With somnambulistic certainty, the bed and the tractor stand firmly within the image, the gruesome medicine and the agonizing bathtub, the barren table and the deathly brown curtains.

I can’t think of any artist who possesses such a fine sense for the distribution of weight in the quadrangle of the painting as Aïcha. It was hard to believe that she never had any teachers. Feigned naïvety in order to give the impression of authenticity has long been around in abundance. The anti-academic design principles of a shadowless frontality in a shallow space, the naïve simplification of forms and a somewhat aggressive confrontation with the viewer have become the ubiquitous vocabulary of contemporary expressionism, when it seeks to demonstrate that it is possible to feel deeply when we forget everything we have learned.

Yet here, in Aïcha’s world, we reencounter this immediacy in this unspoiled, naïve form that prompted Picasso to rave about Rousseau’s paintings.
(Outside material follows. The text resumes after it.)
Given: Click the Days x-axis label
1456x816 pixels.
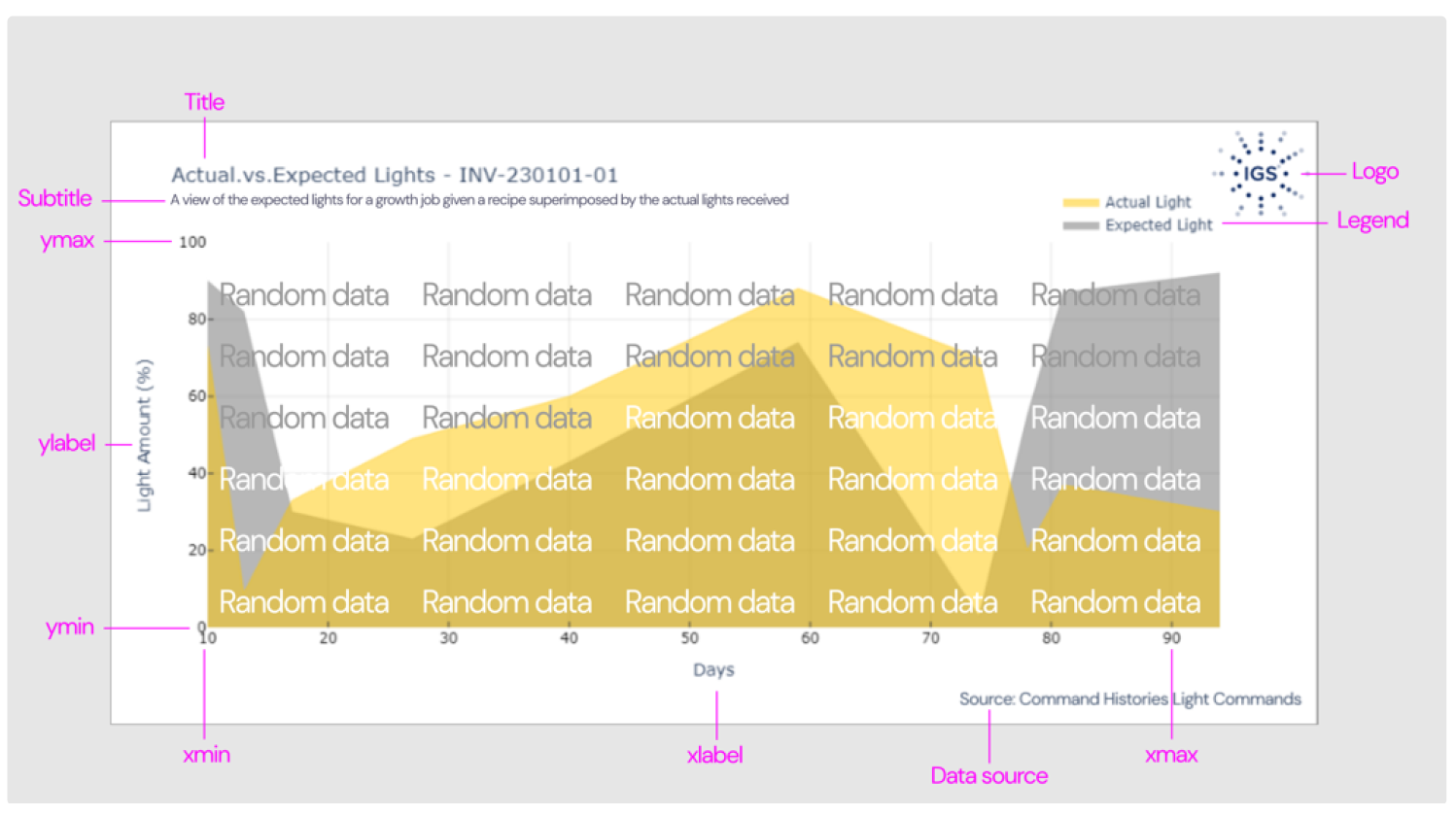Looking at the screenshot, I should coord(713,669).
Only, Aïcha does not depict the clean order of the petty bourgeois world of a Henri Rousseau. She is not describing the dreams of the gypsy woman, nor the magical jungle with the toy tiger. Aïcha’s world is one of desolation that leads us to lose all trust in people. The gloomy tone of the paintings with their confined spaces underline this hopelessness.

Once again, there is this paradox: despair has never been painted more beautifully. Just as we stand before the beauty of the martyred body of Christ by Grünewald, just as we admire the beauty of the destruction of Guernica, because it has become a terrifying painting, so does the aesthetic pleasure thrust itself into the trepidation in the face of such utter desolation. Only art can achieve this. Only art can paint the petty bourgeois in such a way that we are frightened by them and at the same time relish their image. Only art can depict the sorrows of a personal life story with all its uprooting; it alone can transform the dark childhood rooms with their sparse furnishings of iron frames and small bottles of medication to combat insomnia and anxiety into something beautiful. The child Aïcha who, on her way home from school cannot rush into her mother’s arms but finds her dead in a pool of her own blood in the bathtub, would decades later regret never having said “I love you” to her mother.
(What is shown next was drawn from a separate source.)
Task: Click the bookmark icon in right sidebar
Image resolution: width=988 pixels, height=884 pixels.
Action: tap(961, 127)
And we stand in front of this anguish and can’t stop looking at it. Just as we can’t take our eyes off the uncle of the foster family who abuses the child and stares at us unblinkingly: What do we want from him?
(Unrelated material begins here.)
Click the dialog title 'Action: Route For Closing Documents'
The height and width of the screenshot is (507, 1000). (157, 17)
Aïcha Korchid had to live to be forty years old before she produced these paintings. Aïcha gets separated early on from her parents, who took her from Karachi via Lebanon to Paris before handing her over to state care, because there was not enough money to support the ten-strong family of refugees. Foster parents teach Aïcha how sexual abuse, psychological and physical violence can break a person. Dropping out of school and being passed from one foster family to another, from one torture chamber to another, eventually lead the young adolescent to search for, and find, her mother again, only to lose her in the next moment to a death that she chose for herself.

Her life as a street painter covering the pavements of Paris, as an exotic model and dancer in the Caribbean, as a decorator of domesticity – this life only ends when, literally from one day to the next, she discovers painting. Now she dedicates herself to painting as if to rid herself of her life of abuse. May we then be grateful that suffering gives birth to such great art?